This work seeks to create 3D models based on water-well data using a combination of stratigraphic interpretation and geostatistical simulation. Geologic interpretation, confirmed by statistical analysis of the well data, is used to define regions where the assumption of stationarity is reasonable (Carle et al., 1998, Weissmann and Fogg, 1999; Ritzi et al., 2000; Proce et al., 2004). Facies heterogeneity is then modeled within the defined stratigraphic units using sequential indicator simulation (SISIM).

Spatial variability in lithology and hydrologic parameters at the facies scale is usually modeled using indicator geostatistics (Journel, 1983; Carle and Fogg, 1996; Ritzi et al., 2000). In this approach, the sedimentary facies are divided into a set of categorical variables to be estimated or simulated. The set of indicators can vary in detail from several texture classes to binary approaches that divide textures into categories of high and low conductivity. Simulated facies can then be assigned engineering or hydrologic properties (porosity or saturated hydraulic conductivity) by using average values or through further geostatistical simulation (Feyen and Caers, 2006).

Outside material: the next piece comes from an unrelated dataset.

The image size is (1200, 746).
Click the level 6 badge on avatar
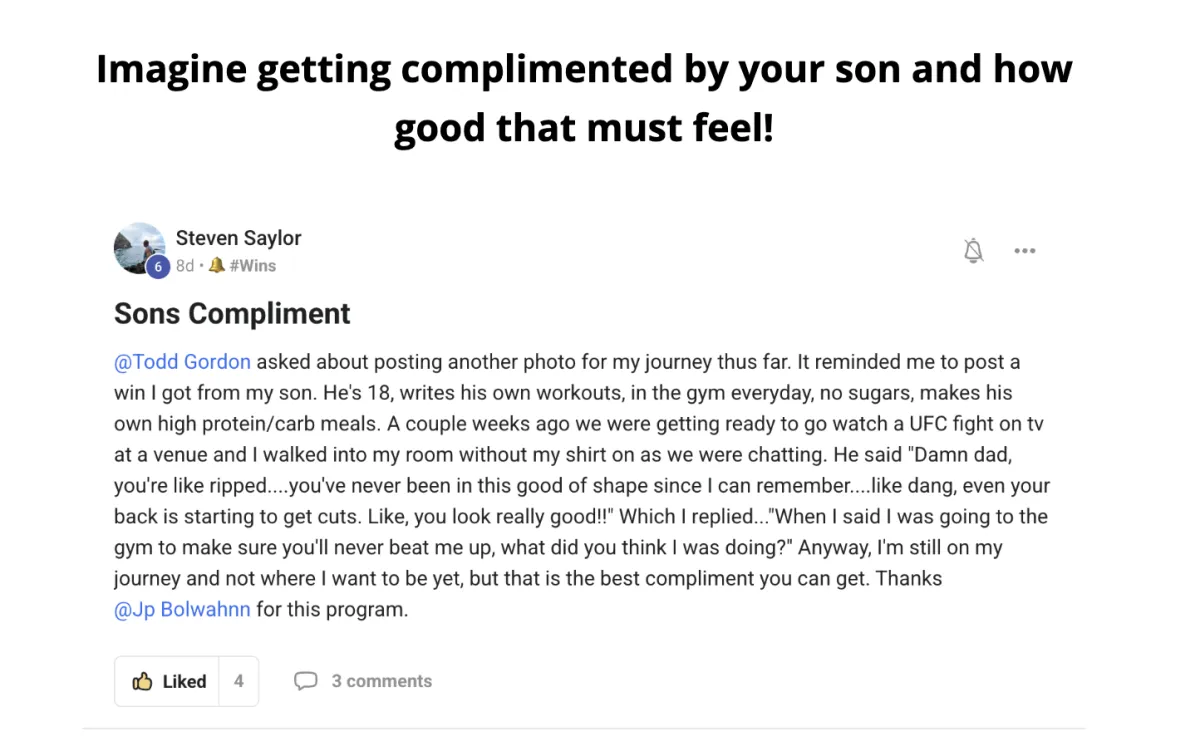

The indicator simulation approach is justified on practical and theoretical grounds. Previous studies of fluid flow within consolidated (Deutsch, 2003) and unconsolidated sediments (Ritzi et al., 2000; Weissmann et al., 2002; Carle et al., 2006) have demonstrated that accounting for the heterogeneity of facies within sedimentary units is critical to realistic modeling (as opposed to the simpler approach of assigning average values of hydrologic parameters to each stratigraphic unit). The generation of many equiprobable models (realizations) greatly facilitates uncertainty assessment. In addition, the indicator approach provides solutions to many statistical difficulties (Journel, 1983; Deutsch, 2003). For example, hydraulic conductivities occur over a wide range of magnitudes and show strong partitioning between sediment types. Hence, the modeling of hydraulic conductivity as a continuous variable presents difficulties because assumptions of normality and-stationarity are rarely met. On a practical level, water wells and current geophysical techniques typically do not provide information of sufficient quantity or quality to allow explicit mapping at facies scales. The multiple realizations generated by geostatistical simulation provide a method of accounting for facies heterogeneity that directly incorporates the considerable uncertainty into the work flow. Finally, simulating lithology types rather than flow parameters allows the direct comparison of modeling results to traditional geological maps and models (Venteris, 2007).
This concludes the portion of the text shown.